Nick Stone is a contemporary photographer, writer and visual artist, he is the creative mind behind ‘Crome’s Norwich: 1821-2021‘, a photographic exhibition on display at the Museum of Norwich exploring the artist John Crome’s relationship with his native city.
It feels like I’ve followed Crome everywhere over the last year. The deliberation of stepping into his shoes may have ended, but it’s impossible to not find him still lurking in the city. Going from being conscious of his work and half knowing his whereabouts via a handful of blue plaques to understanding almost exactly where he stood to make a painting has been a strange and captivating thing.
In ‘Crome’s Norwich’, I create a ‘then and now’ view of Norwich: a style called ‘rephotography’. There is an uncanny nature to rephotography.

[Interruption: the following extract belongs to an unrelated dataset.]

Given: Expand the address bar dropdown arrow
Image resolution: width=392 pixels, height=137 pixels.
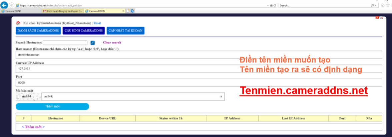Looking at the screenshot, I should [x=268, y=6].
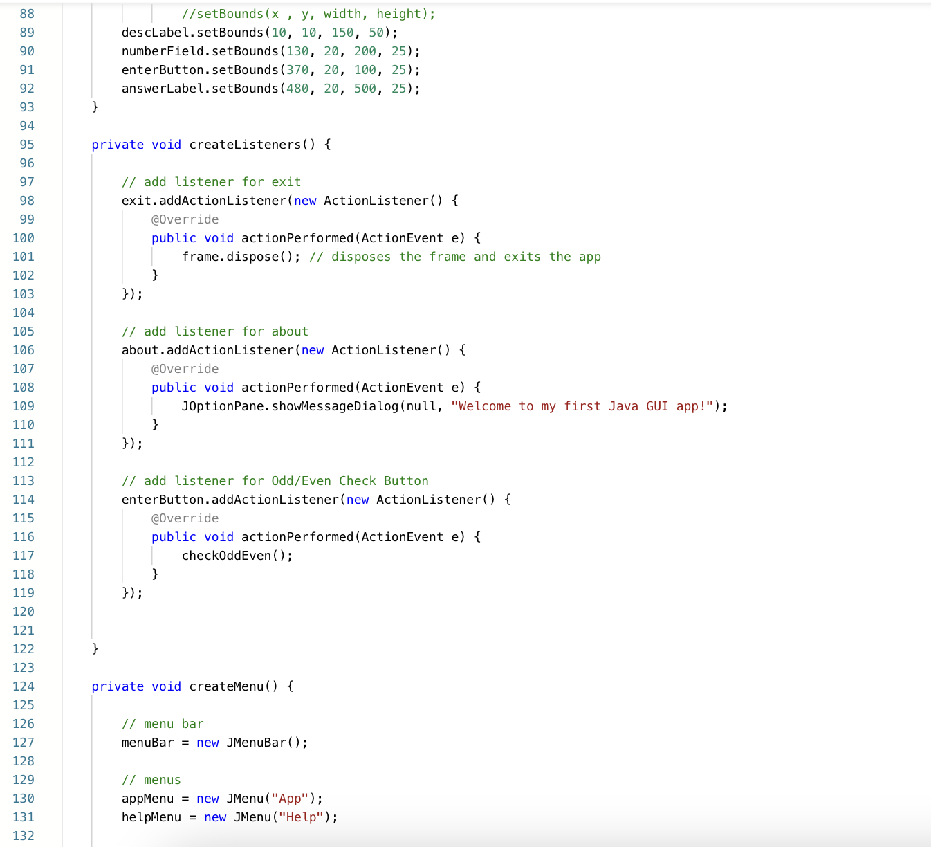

It is more than replicating a scene – it’s part detective work, part pieces of research and additional advice from people who have already looked. Then there’s the burying yourself in the facts about where he lived, what his life was like. Time refracts these things; he is not the best catalogued of artists. Perhaps the provincial nature of our city and the nascent nature of a Norwich scene are reflected in how many pieces of the jigsaw are missing compared to some.
What has been unusual as I’ve worked on this is how reflective the process has become. I feel I know some of the photographer’s work I’ve sought to reshoot, you stand in their shoes and inhabit their heads to a certain extent. With Crome this took on a slightly obsessive quality, he lived in my part of the city, areas I’ve known for most of my life. And some of his story felt uncannily familiar.
Crome was something of an autodidact, learning dictated by his station – his father a tradesman, a weaver. He learnt his craft partly through his labour as a sign writer for Francis Whisler in Bethel Street, how to grind and mix pigments and creating those formative marks on carriages for the rich. The infection to create is familiar whether it is paint or pixels. He fell in with people who had similar interests, took advice from people who had studied, practiced, groups coalesced. He liked a drink and smoke, the chatter of the workers in the pub in an area seeded with liberal radicalism. These relationships and discourses are still here. We still pal up, share, learn; it is familiar and still repeated in our corner of the world.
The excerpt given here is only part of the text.